C2W1_Assignment Exercise 5: Detecting Anomalies. No anomalies found. !?

There are no anomalies detected, when validating the evaluation statistics in exercise 5. And weirdly, the auto grader has given zero points for the “Exercise 6: Fix evaluation anomalies in the schema”. And I had to check my implementation with a friend who did the assignment before, and there was no difference. I think there is maybe a problem with the evaluation data

Hi @husam

Can you please provide your code block for:

def calculate_and_display_anomalies(statistics, schema):

This is the block just before the block that you have copied from Exercise 5.

Can you also please provide your definition of eval_stats under exercise 4.

Thanks
Chris

Hi @Chris, thanks for your response.
Here is the block for calculate_and_display_anomalies:

def calculate_and_display_anomalies(statistics, schema):
    '''
    Calculate and display anomalies.

            Parameters:
                    statistics : Data statistics in statistics_pb2.DatasetFeatureStatisticsList format
                    schema : Data schema in schema_pb2.Schema format

            Returns:
                    display of calculated anomalies
    '''
    ### START CODE HERE
    # HINTS: Pass the statistics and schema parameters into the validation function 
    anomalies = tfdv.validate_statistics(statistics=statistics, schema=schema)
    
    # HINTS: Display input anomalies by using the calculated anomalies
    tfdv.display_anomalies(anomalies)
    ### END CODE HERE

And I am not sure what you mean by definition but here is the first block in the exersice 4 which contains the code for generating the eval_stats:

# Generate evaluation dataset statistics
# HINT: Remember to use the evaluation dataframe and to pass the stats_options (that you defined before) as an argument
eval_stats = tfdv.generate_statistics_from_dataframe(eval_df, stats_options=stats_options)

Husam

Hi @husam

That all looks fine.

At a quick glance of the output of:

tfdv.visualize_statistics(lhs_statistics=eval_stats, rhs_statistics=train_stats,
                          lhs_name='EVAL_DATASET', rhs_name='TRAIN_DATASET')

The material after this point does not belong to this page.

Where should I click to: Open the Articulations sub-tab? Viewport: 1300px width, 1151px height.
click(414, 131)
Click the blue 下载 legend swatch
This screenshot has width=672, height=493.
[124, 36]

Do the stats look different?

Hi @Chris
yes, the stats do look different. I mean, at least the size of the data is obviously different.

Edit: I think, I am pretty sure I got the code right

Hi @husam

For my training data record count I get 71.2k, not 102k.

My next guess would be that there is an issue in def prepare_data_splits_from_dataframe(df):
Can you send me your code for this?

If you have more records in your training set, this would make sense why you are not getting those 2 anomalies, because the anomalies may have been included in your training data.

Hi @Chris

sure, here is the code:

def prepare_data_splits_from_dataframe(df):
    '''
    Splits a Pandas Dataframe into training, evaluation and serving sets.

    Parameters:
            df : pandas dataframe to split

    Returns:
            train_df: Training dataframe(70% of the entire dataset)
            eval_df: Evaluation dataframe (15% of the entire dataset) 
            serving_df: Serving dataframe (15% of the entire dataset, label column dropped)
    '''
    
    # 70% of records for generating the training set
    train_len = int(len(df) * 0.7)
    
    # Remaining 30% of records for generating the evaluation and serving sets
    eval_serv_len = len(df) - train_len
    
    # Half of the 30%, which makes up 15% of total records, for generating the evaluation set
    eval_len = eval_serv_len // 2
    
    # Remaining 15% of total records for generating the serving set
    serv_len = eval_serv_len - eval_len 
 
    # Sample the train, validation and serving sets. We specify a random state for repeatable outcomes.
    train_df = df.iloc[:train_len].sample(frac=1, random_state=48).reset_index(drop=True)
    eval_df = df.iloc[train_len: train_len + eval_len].sample(frac=1, random_state=48).reset_index(drop=True)
    serving_df = df.iloc[train_len + eval_len: train_len + eval_len + serv_len].sample(frac=1, random_state=48).reset_index(drop=True)
 
    # Serving data emulates the data that would be submitted for predictions, so it should not have the label column.
    serving_df = serving_df.drop(['readmitted'], axis=1)

    return train_df, eval_df, serving_df

Hi @husam

That looks fine.

Based on what you have sent me, my last guess where something could have gone wrong is the first line under exercise 1:

train_stats = tfdv.generate_statistics_from_dataframe(train_df,stats_options)

Please confirm that you didn’t pass df instead of train_df.

You are also welcome to send me your assignment ipynb file for me to debug.

Hi @Chris
I cannot believe that I passed df instead of train_df :sweat_smile:. But that is it. Now all looks good. I passed the assignment.
Thanks a lot.

It’s a pleasure @husam. I’m glad we could get to the bottom of it.

1 Like

I encountered the same problem with ‘No anomalies found’ output, thus failing Ex 5. Surprisingly, I passed all the rest of the exercises. Why?

The answer is in the call of tfdv.validate_statistics().
It apparently needs to called with the parameter names explicitly assigned, like this:
tfdv.validate_statistics(statistics=statistics, schema=schema)

do not assume
tfdv.validate_statistics(statistics, schema)
is the same, as this function call with param names omitted will result in no anomalies found.

1 Like